YEREVAN (CoinChapter.com) — Stacks (STX) price reached $1.14 on Dec. 5, after rallying 60% week-to-date and 162% from its mid-September bottom. Several factors propelled the coin, including the Bitcoin rally, which caused a bullish wave across the market (more details to follow). However, STX price could pare the recent gains, technicals say.
Stacks (STX) Price Might Pare Its Gains
In short, STX price action formed a technical pattern dubbed the “double top.” It is often used to predict the reversal of an upward trend. The double top looks like the letter “M.”
This pattern occurs when the price of an asset rises to a high, retreats, and then rises to the same high again before declining once more. Traders can consider the pattern complete and expect reversal once the price falls below the support level – the lowest point between the two peaks.
Target price – 60% lower
Thus, the target price for STX in case of confirmation would stand below $0.44, i.e. the token could lose over 60% of its value, paring the recent gains. As of Dec 5, Stacks STX price action did not confirm the pattern yet. However, it retested the “double top” level as resistance, threatening further losses.
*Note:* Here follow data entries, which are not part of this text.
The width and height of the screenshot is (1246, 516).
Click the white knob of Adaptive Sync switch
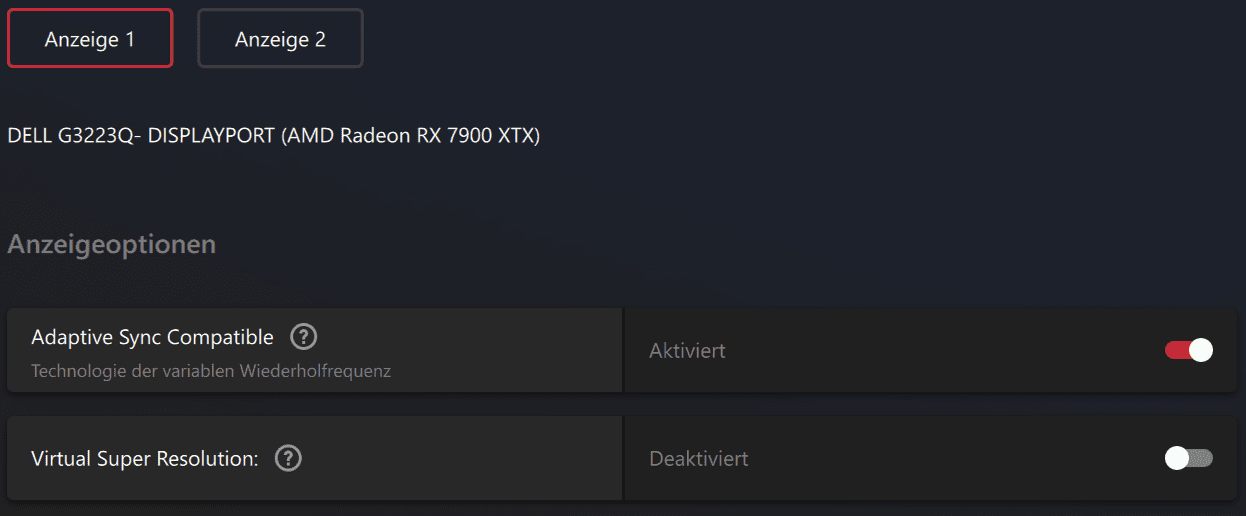tap(1201, 350)
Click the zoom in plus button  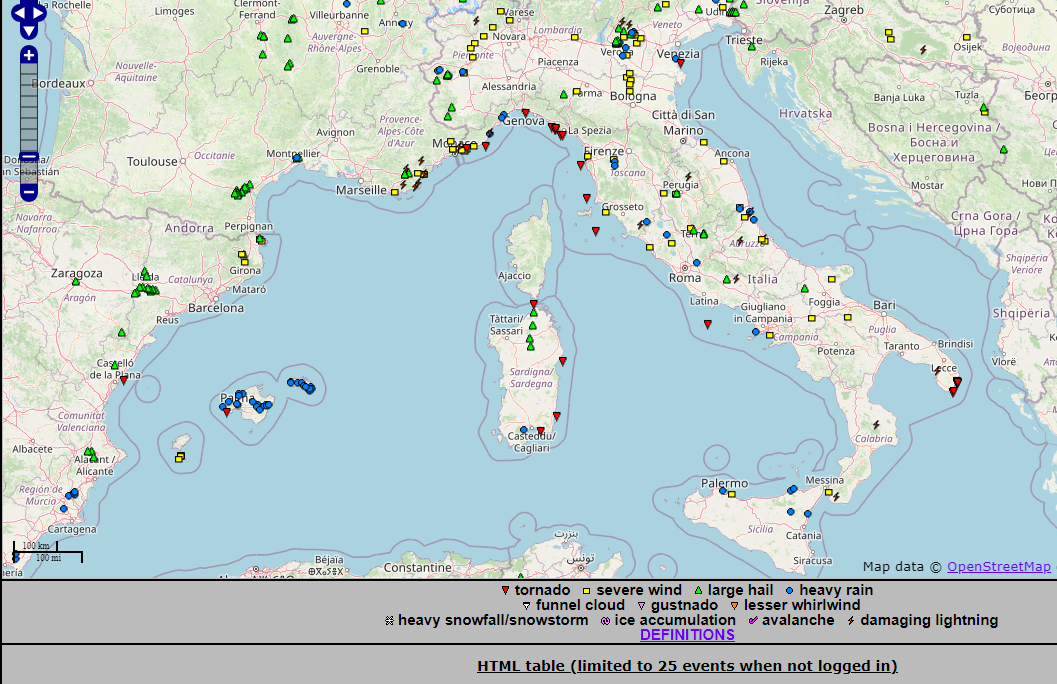pyautogui.click(x=29, y=55)
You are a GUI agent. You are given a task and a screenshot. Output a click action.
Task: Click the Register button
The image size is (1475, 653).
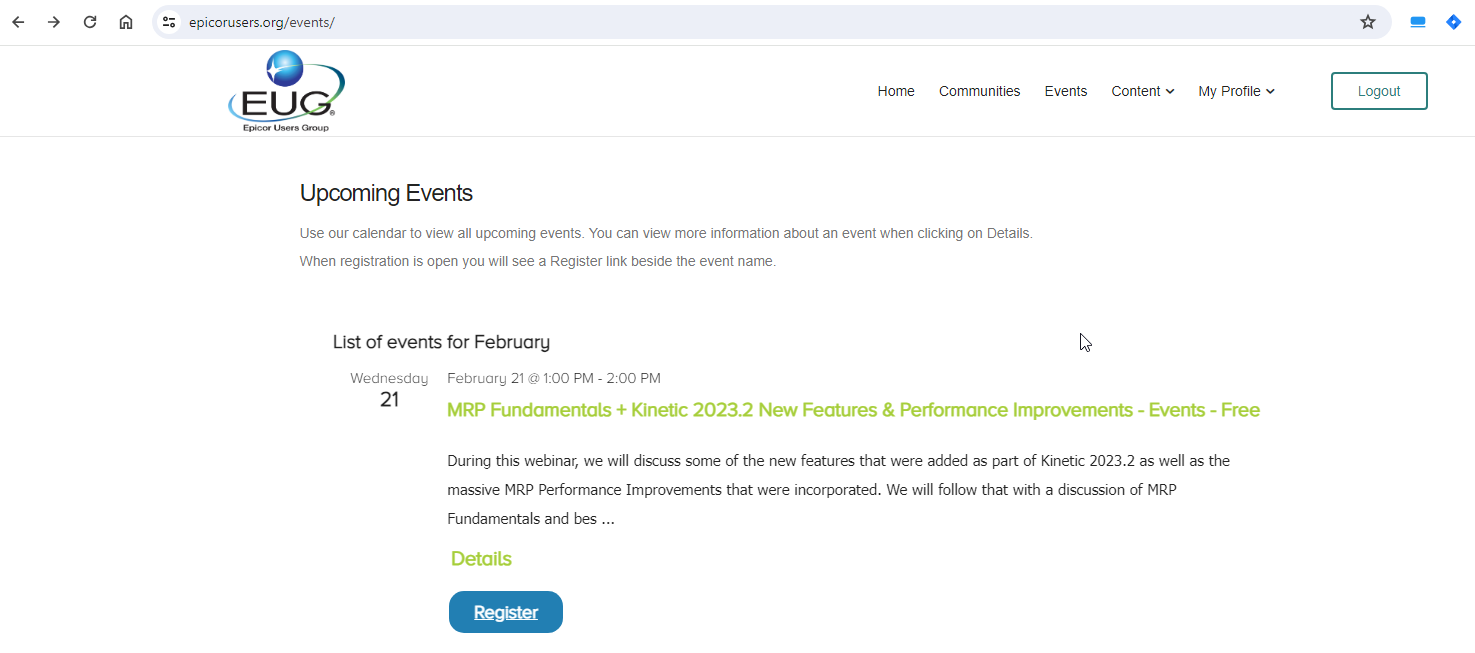(x=505, y=611)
Moreover, the STX relative strength index (RSI) charted through ‘overbought’ territory above 70, which generally indicates a profitable market exit point. If enough Stacks investors decide to take profit, STX price could drop further.
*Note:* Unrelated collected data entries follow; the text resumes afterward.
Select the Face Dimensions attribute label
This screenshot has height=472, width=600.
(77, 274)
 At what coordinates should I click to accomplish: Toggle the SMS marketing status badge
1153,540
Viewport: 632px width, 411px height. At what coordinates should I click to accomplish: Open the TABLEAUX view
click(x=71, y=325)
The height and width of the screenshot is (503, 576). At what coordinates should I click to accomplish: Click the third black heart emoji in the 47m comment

Meanwhile, it is important to note what caused the Stacks STX price rally in the first place.
What propelled Stacks STX
As mentioned, Bitcoin propelled Stacks STX price higher. However, the reasons behind Bitcoin’s uptrend are also noteworthy. The rally was partly fueled by “panic buying,” as traders and investors rushed into Bitcoin amid favorable market conditions.
Moreover, in a Dec 4 report, crypto investment services provider Matrixport noted the elevated levels of Bitcoin perpetual futures premium versus the spot price, which could indicate a fear of missing out (FOMO) driving the markets.
Additionally, market participants were betting on lower interest rates, with an 86% probability of a lower Fed funds rate by May, according to the CME FedWatch tool. This expectation was based on dovish talk from some Federal Reserve officials, a weakening dollar, and relatively sturdy domestic data.
Investors continued to invest in crypto funds, with asset manager CoinShares reporting another $172 million of net inflows last week, continuing a 10-week streak totaling $1.7 billion. This steady inflow of investment into crypto funds indicates a sustained interest in digital assets, including Bitcoin.